Der so schlüssige und scheinbar unproblematische Inflation Reduction Act (IRA) in den USA scheint das genaue Gegenteil der komplexen europäischen Netto-Null-Strategie mit ihren hohen CO2-Steuern zu sein. Auch das erklärt, warum man einen immer größeren Vorsprung der US-Wirtschaft rechnet. Sicherlich sollte der europäische Ansatz in Teilen überdacht werden, und die investitionsfördernden Effekte des Inflation Reduction Act sind bereits erkennbar. Dennoch befürchten wir weiterhin, dass die amerikanische Strategie – nur Zuckerbrot, keine Peitsche – am Ende weniger zur Dekarbonisierung beiträgt und eher kontraproduktiv ist, zumal sie das Konzept der fiskalischen Nachhaltigkeit doch sehr stark dehnt. Die europäische Strategie könnte hingegen dafür kritisiert werden, dass sie das Wachstum weniger fördert. Wir möchten aber auf eine aktuelle quantitative Analyse des französischen Conseil d’analyse économique (CAE) hinweisen. Sie zeigt, dass unter den richtigen fiskalischen Rahmenbedingungen selbst eine hohe und allgemeine CO2-Steuer der Beschäftigung nur wenig schadet.
Kommen wir zu tagesaktuelleren Themen: Die Kursgewinne am amerikanischen Anleihenmarkt sind natürlich eine gute Nachricht.
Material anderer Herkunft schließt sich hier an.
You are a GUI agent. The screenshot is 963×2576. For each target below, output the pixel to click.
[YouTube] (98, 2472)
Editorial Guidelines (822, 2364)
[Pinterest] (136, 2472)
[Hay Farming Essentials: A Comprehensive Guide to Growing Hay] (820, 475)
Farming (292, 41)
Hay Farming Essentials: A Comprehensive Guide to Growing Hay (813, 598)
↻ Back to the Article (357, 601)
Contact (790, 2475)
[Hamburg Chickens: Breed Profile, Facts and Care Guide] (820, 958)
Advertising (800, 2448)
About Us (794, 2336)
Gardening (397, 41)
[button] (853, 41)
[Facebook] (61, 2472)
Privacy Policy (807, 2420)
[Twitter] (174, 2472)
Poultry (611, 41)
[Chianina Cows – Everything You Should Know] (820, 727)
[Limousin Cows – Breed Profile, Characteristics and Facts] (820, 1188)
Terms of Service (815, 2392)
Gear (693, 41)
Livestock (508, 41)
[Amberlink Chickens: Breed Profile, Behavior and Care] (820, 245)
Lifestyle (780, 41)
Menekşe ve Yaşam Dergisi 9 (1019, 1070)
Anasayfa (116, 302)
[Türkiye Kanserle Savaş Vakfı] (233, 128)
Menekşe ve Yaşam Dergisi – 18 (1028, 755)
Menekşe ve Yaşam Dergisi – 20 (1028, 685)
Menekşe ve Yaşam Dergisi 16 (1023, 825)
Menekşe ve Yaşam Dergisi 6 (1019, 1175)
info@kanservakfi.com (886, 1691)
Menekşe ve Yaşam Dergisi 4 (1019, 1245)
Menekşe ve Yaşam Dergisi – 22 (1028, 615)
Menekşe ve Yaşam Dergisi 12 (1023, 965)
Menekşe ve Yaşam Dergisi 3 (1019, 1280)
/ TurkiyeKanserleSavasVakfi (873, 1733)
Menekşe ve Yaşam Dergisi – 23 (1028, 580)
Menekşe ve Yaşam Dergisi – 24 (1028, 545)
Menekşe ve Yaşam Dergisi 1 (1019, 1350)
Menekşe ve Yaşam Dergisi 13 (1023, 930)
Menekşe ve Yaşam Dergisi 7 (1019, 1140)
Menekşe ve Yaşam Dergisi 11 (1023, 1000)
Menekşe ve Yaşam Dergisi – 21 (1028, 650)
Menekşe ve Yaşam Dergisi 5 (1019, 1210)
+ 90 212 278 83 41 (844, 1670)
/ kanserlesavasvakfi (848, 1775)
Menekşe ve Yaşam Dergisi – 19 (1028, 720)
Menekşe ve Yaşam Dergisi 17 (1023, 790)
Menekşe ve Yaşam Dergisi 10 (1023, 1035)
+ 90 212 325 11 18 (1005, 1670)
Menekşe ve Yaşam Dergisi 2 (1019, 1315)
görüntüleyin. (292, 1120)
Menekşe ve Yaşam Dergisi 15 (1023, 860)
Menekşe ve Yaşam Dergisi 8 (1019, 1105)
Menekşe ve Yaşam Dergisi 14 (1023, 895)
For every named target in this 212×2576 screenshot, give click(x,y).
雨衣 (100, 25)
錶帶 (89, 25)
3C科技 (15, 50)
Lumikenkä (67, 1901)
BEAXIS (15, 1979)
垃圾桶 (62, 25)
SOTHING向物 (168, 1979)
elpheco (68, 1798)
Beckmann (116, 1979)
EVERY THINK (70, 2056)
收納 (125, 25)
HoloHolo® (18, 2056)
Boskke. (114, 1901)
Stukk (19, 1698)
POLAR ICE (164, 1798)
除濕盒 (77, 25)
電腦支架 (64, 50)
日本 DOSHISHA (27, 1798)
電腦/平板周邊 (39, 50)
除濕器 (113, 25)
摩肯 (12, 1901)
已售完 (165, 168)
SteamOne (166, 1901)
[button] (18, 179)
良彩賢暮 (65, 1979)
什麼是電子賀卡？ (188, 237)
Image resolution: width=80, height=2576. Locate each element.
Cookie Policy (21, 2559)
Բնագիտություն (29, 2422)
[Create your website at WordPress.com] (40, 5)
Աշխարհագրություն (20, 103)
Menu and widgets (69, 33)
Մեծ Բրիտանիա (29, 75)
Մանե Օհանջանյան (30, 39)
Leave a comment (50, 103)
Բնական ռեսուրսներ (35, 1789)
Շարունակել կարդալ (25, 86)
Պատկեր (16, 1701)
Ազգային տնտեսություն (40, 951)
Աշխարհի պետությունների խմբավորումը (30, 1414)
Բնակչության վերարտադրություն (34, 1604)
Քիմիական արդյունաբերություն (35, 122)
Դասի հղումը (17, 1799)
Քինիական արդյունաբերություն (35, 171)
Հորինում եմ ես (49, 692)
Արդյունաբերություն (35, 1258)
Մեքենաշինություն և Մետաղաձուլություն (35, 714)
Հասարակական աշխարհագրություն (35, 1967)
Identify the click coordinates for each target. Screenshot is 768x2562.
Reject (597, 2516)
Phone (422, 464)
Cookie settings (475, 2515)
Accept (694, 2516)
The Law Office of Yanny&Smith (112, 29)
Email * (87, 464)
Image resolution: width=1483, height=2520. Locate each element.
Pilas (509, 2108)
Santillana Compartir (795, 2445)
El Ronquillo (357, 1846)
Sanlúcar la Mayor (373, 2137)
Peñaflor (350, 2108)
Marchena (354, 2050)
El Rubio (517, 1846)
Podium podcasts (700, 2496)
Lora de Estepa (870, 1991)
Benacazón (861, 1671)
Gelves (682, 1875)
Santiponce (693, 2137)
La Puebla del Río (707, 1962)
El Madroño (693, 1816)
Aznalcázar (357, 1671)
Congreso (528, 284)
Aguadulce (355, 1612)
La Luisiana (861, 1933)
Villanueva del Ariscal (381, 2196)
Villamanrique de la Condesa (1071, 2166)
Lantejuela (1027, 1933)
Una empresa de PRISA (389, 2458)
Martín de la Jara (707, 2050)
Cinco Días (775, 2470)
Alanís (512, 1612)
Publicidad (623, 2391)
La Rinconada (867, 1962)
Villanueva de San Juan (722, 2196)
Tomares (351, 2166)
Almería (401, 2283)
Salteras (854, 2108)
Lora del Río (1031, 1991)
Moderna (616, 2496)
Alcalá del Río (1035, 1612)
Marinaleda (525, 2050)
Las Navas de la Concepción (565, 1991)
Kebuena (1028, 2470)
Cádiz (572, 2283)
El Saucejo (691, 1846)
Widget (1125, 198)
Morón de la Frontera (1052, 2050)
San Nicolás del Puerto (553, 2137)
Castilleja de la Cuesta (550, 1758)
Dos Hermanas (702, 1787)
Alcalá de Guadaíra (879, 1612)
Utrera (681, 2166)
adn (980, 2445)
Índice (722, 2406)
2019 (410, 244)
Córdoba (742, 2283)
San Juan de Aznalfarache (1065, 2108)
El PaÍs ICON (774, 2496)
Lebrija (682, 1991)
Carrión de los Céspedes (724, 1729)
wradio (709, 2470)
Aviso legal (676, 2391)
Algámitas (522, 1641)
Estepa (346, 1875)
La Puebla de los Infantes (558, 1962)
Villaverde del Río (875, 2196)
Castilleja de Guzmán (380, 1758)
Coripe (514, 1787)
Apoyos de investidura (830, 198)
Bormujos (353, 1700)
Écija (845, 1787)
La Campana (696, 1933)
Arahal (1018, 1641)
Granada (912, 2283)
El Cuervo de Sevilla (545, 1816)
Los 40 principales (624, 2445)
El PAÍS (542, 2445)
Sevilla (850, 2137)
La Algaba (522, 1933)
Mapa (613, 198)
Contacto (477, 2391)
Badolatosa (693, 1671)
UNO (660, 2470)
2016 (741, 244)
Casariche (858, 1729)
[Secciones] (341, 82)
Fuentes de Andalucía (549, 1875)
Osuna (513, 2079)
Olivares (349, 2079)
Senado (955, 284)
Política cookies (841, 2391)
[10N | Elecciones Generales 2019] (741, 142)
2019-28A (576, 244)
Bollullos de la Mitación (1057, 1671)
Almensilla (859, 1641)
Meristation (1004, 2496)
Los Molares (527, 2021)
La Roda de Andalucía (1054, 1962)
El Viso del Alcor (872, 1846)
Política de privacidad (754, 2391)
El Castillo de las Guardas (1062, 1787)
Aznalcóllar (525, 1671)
Vor allem ein Laufzeitsegment scheint besonders attraktiv: Die Langfristrenditen liegen zwar wieder deutlich unter ihren Höchstständen, sind aber real noch immer hoch genug, um der Fed bei der Straffung der Finanzbedingungen zu helfen. Zugleich sind die Inflationserwartungen jetzt niedrig genug, um die Notenbank davon zu überzeugen, dass die Zinserhöhungen reichen. Insgesamt waren die Inflationszahlen für Oktober ermutigend, doch gibt es noch immer irritierende Details. Der Anstieg der Arbeitslosengeldanträge bestätigt aber, was schon der letzte Arbeitsmarkbericht zeigte: In den USA dürften die inländischen Inflationstreiber nachlassen.
In Frankreich stieg die Arbeitslosenquote im 3. Quartal 2023 um 0,2 Prozentpunkte und damit so stark, wie aufgrund der vor Corona üblichen Korrelation von Wachstum und Beschäftigung zu erwarten war. Aus Konjunktursicht mag das nicht überraschen. Umfragen lassen aber vermuten, dass die Verbraucher noch nicht auf den schwächeren Arbeitsmarkt reagiert haben. Wenn es so weit ist, könnte das Vorsichtssparen zunehmen.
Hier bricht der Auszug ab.